Objective:
Convert the listing from the line with "coordinates (1481, 256)." to the line with "the checkbox for" into a two-column CSV with the headers input and output. Put each text to be answered under input and its answer under output, one pair per row, with each field quoted and any line breaks replaced by spaces.

Data for the task:
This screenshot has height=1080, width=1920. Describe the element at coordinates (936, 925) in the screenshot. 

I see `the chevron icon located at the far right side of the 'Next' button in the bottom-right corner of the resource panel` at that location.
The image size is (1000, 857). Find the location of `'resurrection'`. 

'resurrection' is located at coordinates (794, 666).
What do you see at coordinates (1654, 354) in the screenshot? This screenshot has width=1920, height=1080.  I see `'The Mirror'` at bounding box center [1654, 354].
==
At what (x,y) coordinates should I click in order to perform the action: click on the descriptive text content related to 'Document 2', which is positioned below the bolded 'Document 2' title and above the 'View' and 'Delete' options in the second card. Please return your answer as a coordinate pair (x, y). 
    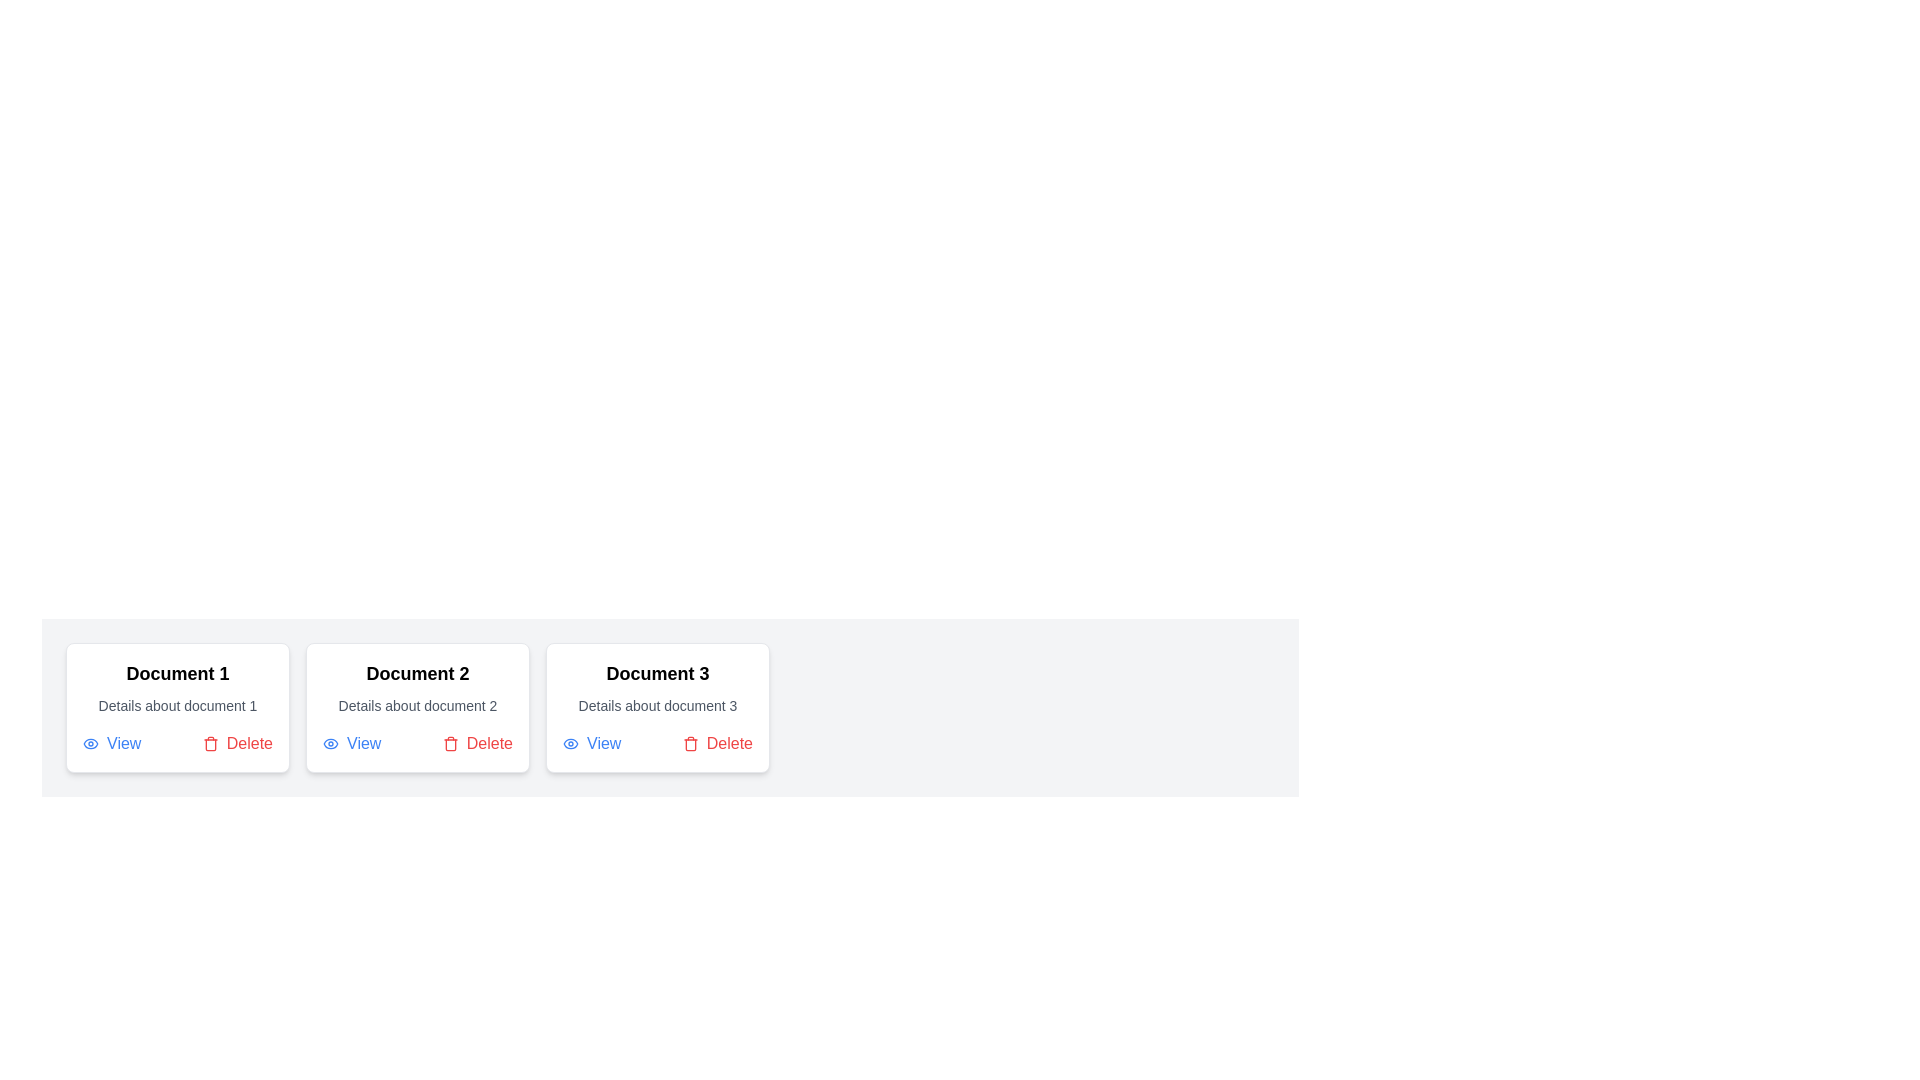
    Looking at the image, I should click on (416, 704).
* * *
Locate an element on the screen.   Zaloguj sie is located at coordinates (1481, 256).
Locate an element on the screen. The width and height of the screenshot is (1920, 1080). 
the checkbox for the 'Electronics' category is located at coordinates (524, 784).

The reply:
input,output
"Locate an element on the screen.","Zaloguj sie is located at coordinates (1481, 256)."
"Locate an element on the screen. The width and height of the screenshot is (1920, 1080).","the checkbox for the 'Electronics' category is located at coordinates (524, 784)."